Puedo describirte las imágenes de lo que vi, pero los sonidos quedarán marcados dentro de mí. El canto del recuento y el lamento más profundo.
Sus siluetas en el borde de la ladera, ponchos y chalinas verdes, turquesas, celestes y rojos peregrinando en fúnebre marcha lineal. Se acercan trayendo una neblina invisible pero que congela las fibras íntimas del alma. Llegan los primeros lamentantes, llevan el ánfora blanca que transporta una vasija frágil y vacía. Tras ellos la voz desgarradora de lo inevitable, un canto tétrico en su propia lengua, dolor sintetizado en una melodía contundente, el resumen de una vida y la posibilidad truncada. Detrás de ella, el silencioso padre, muerto por dentro pero por fuera, inmutable. Los demás alargan la cola penitente.

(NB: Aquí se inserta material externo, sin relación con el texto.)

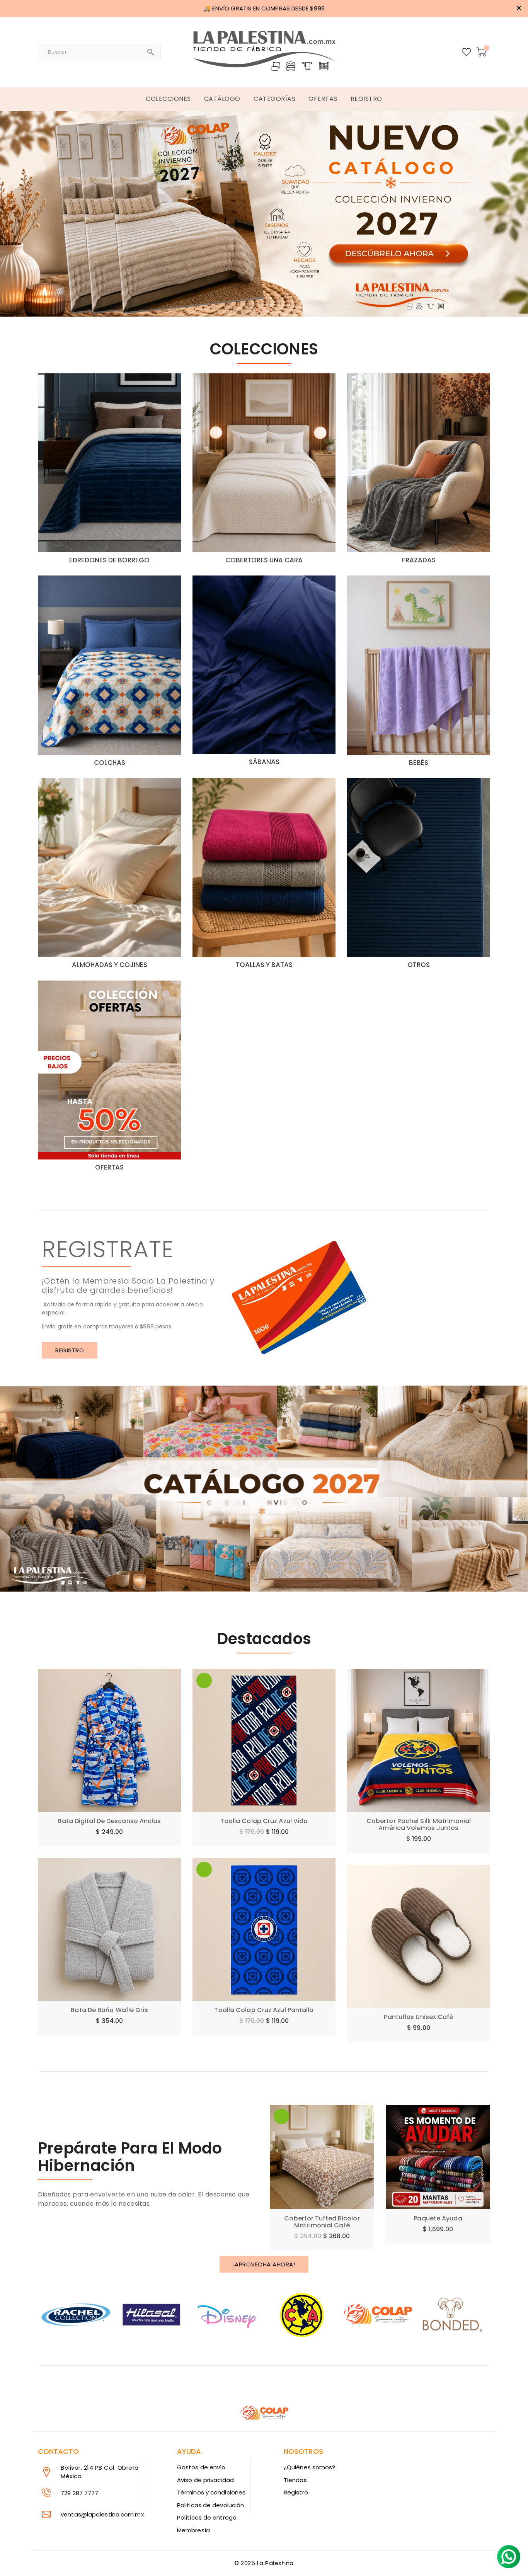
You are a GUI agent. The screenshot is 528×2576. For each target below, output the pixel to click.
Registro (296, 2492)
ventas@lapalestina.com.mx (102, 2514)
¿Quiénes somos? (310, 2467)
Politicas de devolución (210, 2505)
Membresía (193, 2530)
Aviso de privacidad (205, 2480)
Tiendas (295, 2480)
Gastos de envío (201, 2467)
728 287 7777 (79, 2493)
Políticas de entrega (207, 2517)
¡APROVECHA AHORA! (264, 2264)
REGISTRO (69, 1350)
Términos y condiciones (211, 2492)
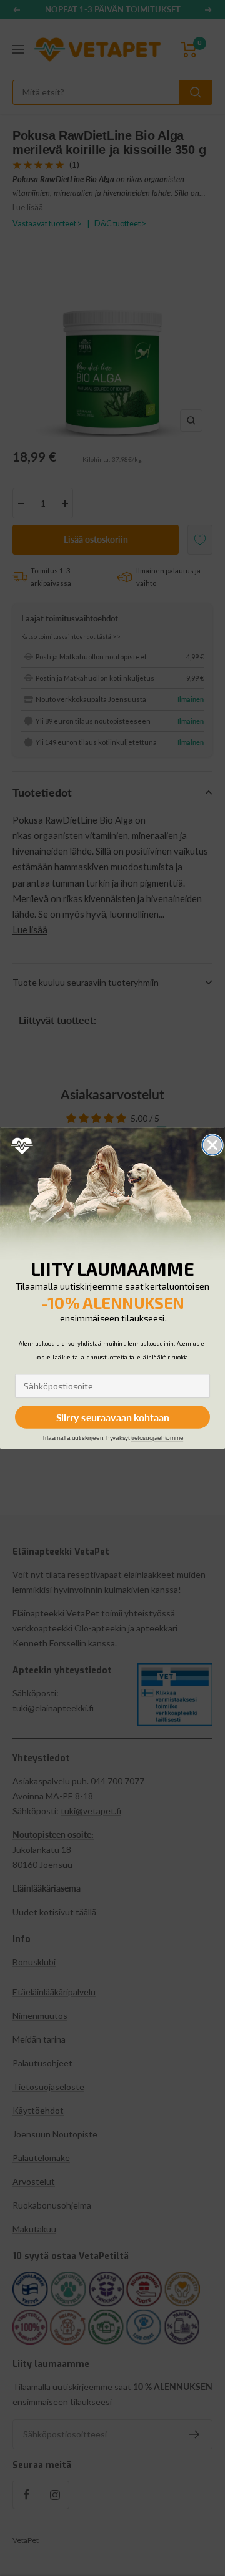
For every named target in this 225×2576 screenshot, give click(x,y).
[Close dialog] (212, 1145)
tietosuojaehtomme (157, 1437)
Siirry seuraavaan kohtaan (112, 1416)
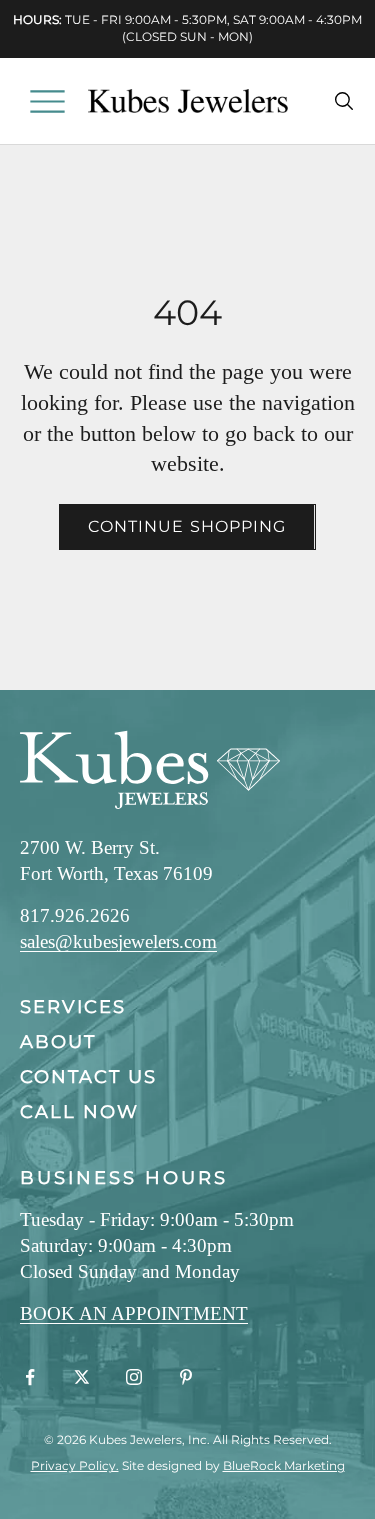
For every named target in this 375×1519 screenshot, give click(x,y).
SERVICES (73, 1007)
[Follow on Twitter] (82, 1377)
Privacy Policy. (75, 1465)
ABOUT (58, 1042)
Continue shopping (187, 526)
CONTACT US (88, 1077)
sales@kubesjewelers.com (118, 941)
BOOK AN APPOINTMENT (134, 1313)
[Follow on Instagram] (134, 1377)
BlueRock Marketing (284, 1465)
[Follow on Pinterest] (186, 1377)
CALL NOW (79, 1112)
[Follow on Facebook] (30, 1377)
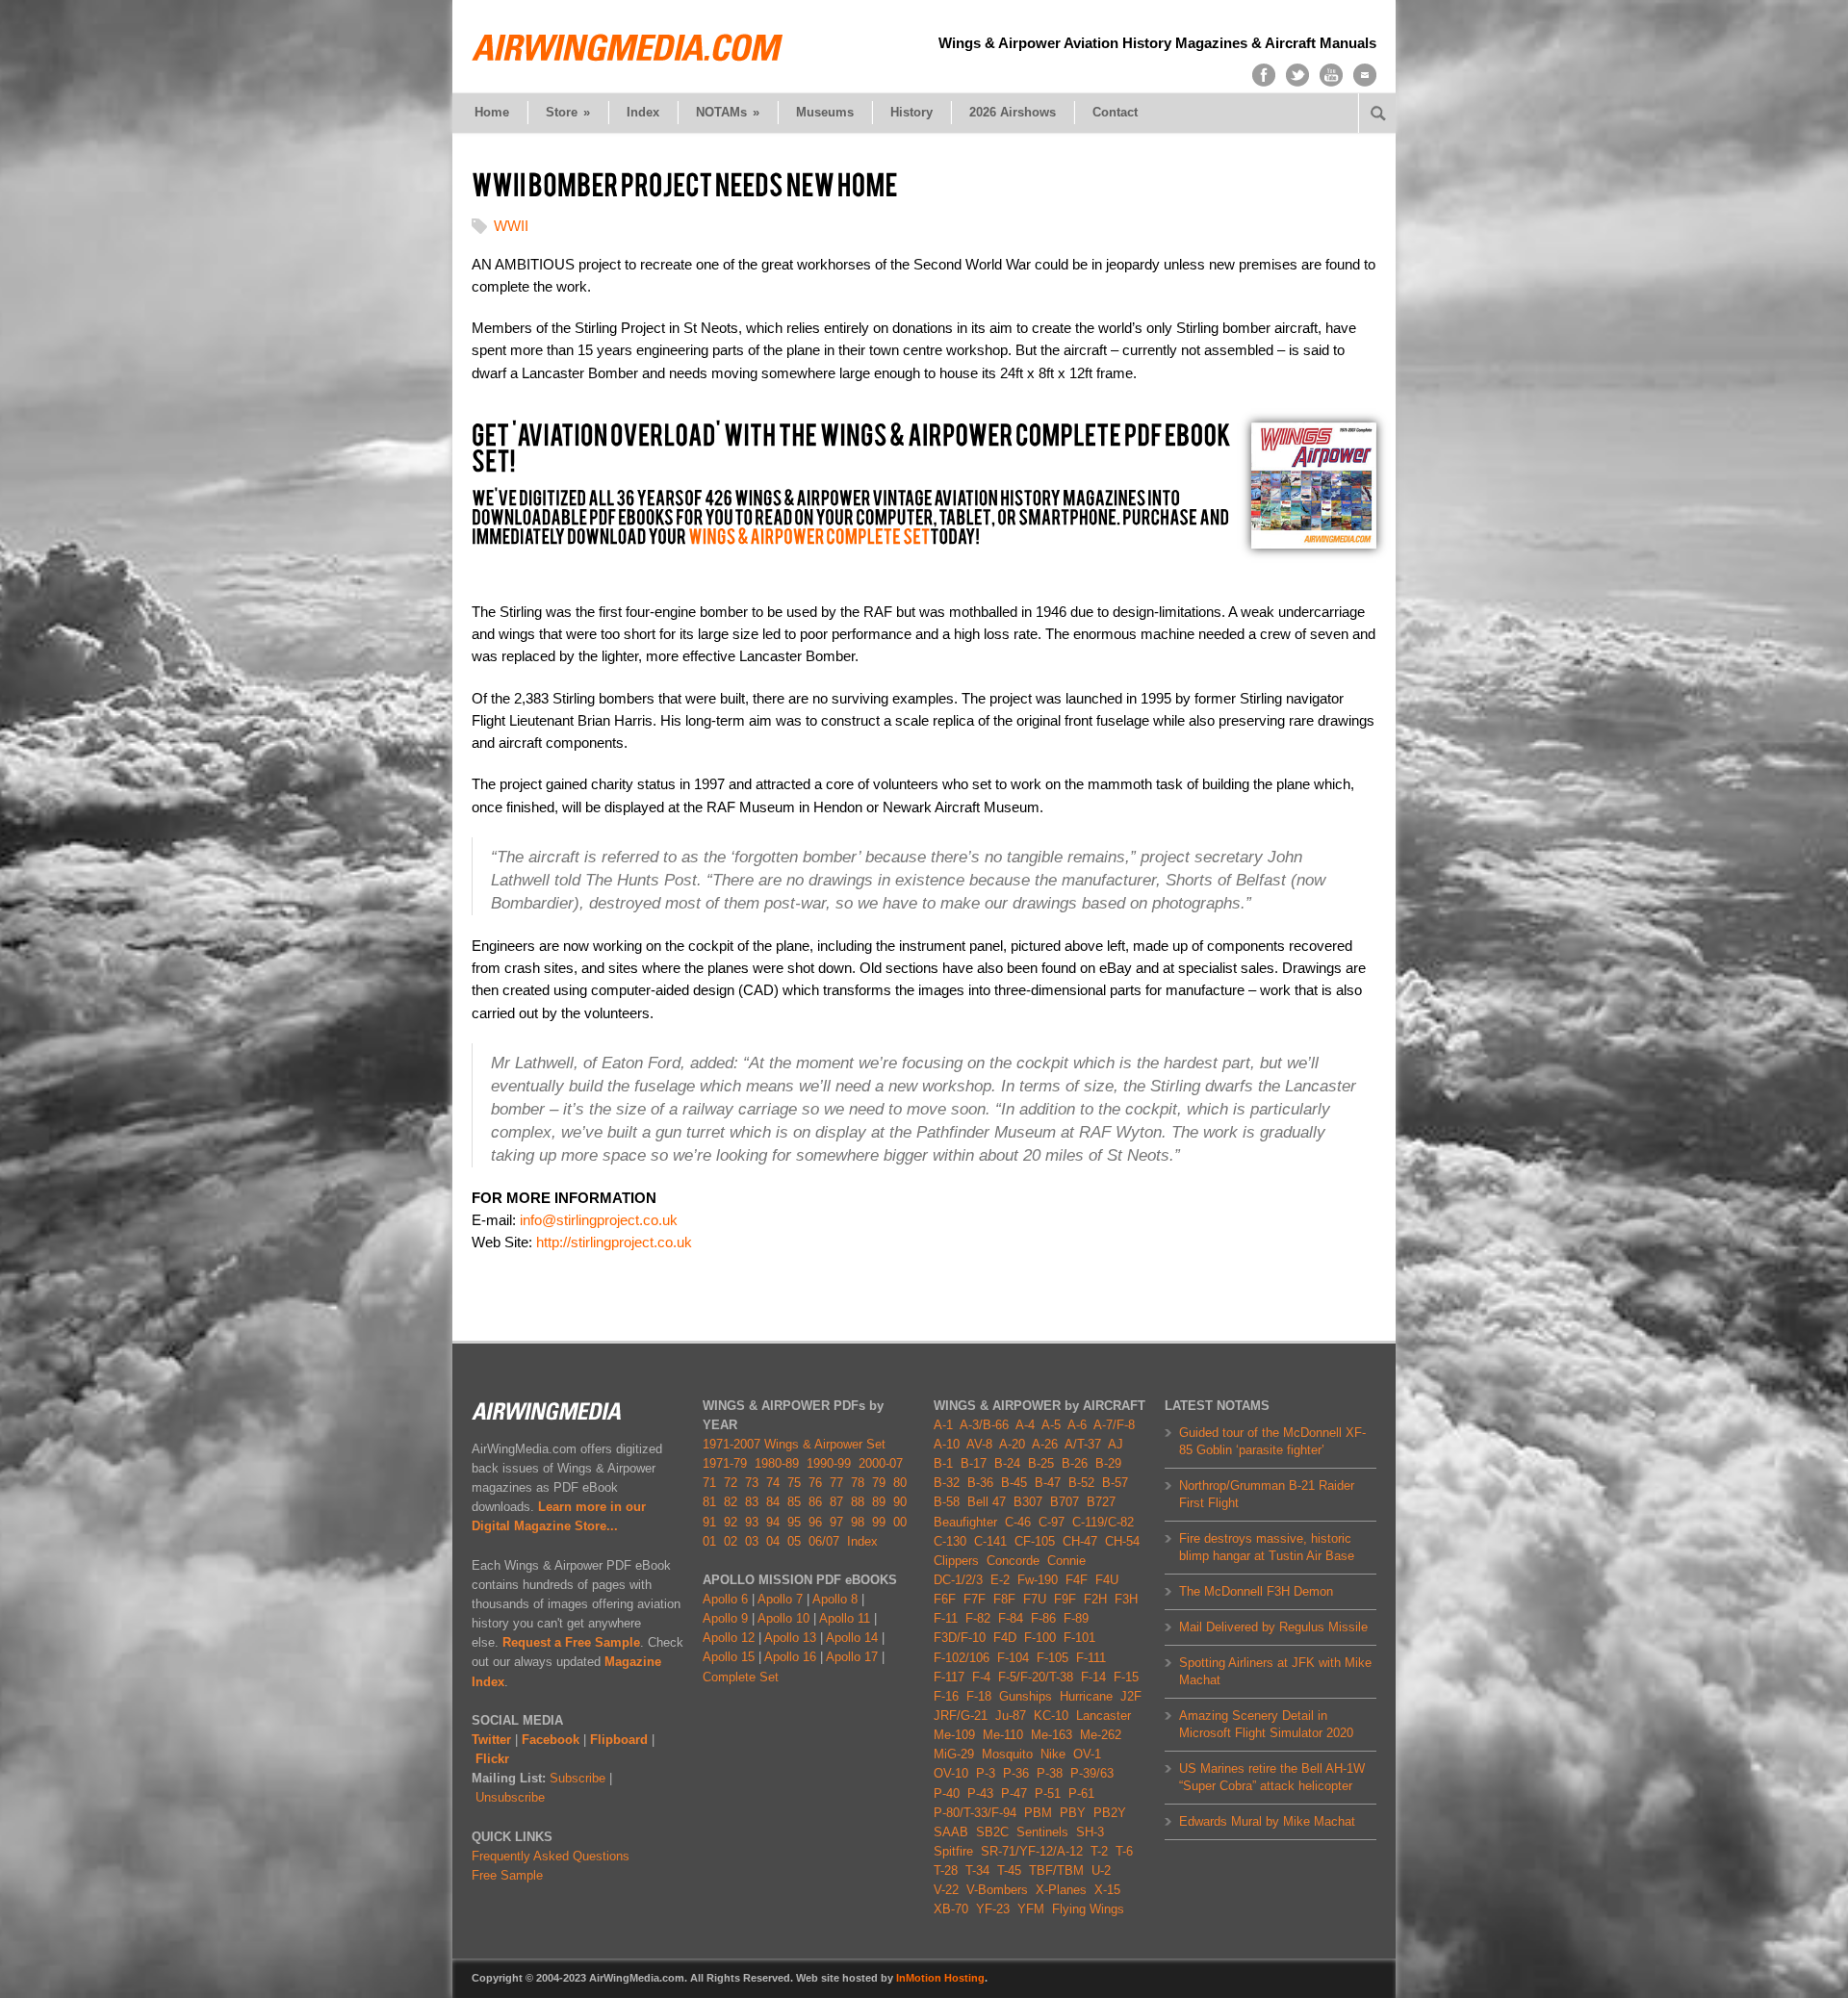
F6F (945, 1599)
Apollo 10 (783, 1618)
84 (773, 1502)
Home (492, 112)
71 (709, 1482)
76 (815, 1482)
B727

Entramos al altar improvisado de la despedida y es su voz la que hace temblar las ventanas, su armonía tan conocida penetra mi ser e inunda mis ojos. ¿Cómo puedes contagiar tan delicadamente tu esencia? ¿Porqué tu canto simplifica toda mi vida con su resumen de toda nuestra existencia? Me llegan tus sonidos, entran por mis oídos como huestes de tristeza a zarandear cada recóndito rincón de mi experiencia, remueven los recuerdos de niñez y vejez, me elevan y me sustraen. Es tu ritmo tribal y tu temblor sincopado el que desboca tu pasión perdida en sincero llanto.
Tu hijo que hasta ayer te alegraba es ahora el contenido de un ánfora blanca de madera. Y sus años de vida nos sobrecogen en cada nota que sueltan tus labios. Más allá de las velas y las rosas, más allá del olor de la madera mezclado con la sabiduría del pueblo de Pacha Mama, aún más allá del gélido frío que el viejo viento de páramo nos ha legado o del hambre de los productos de la llacta, está la causa. El sentido que arrodilla mi voluntad es el oído. Tu dolor es mi dolor, el dolor de todos los hombres y mujeres de la tierra. Tu canto de muerte es la revelación de nuestro futuro.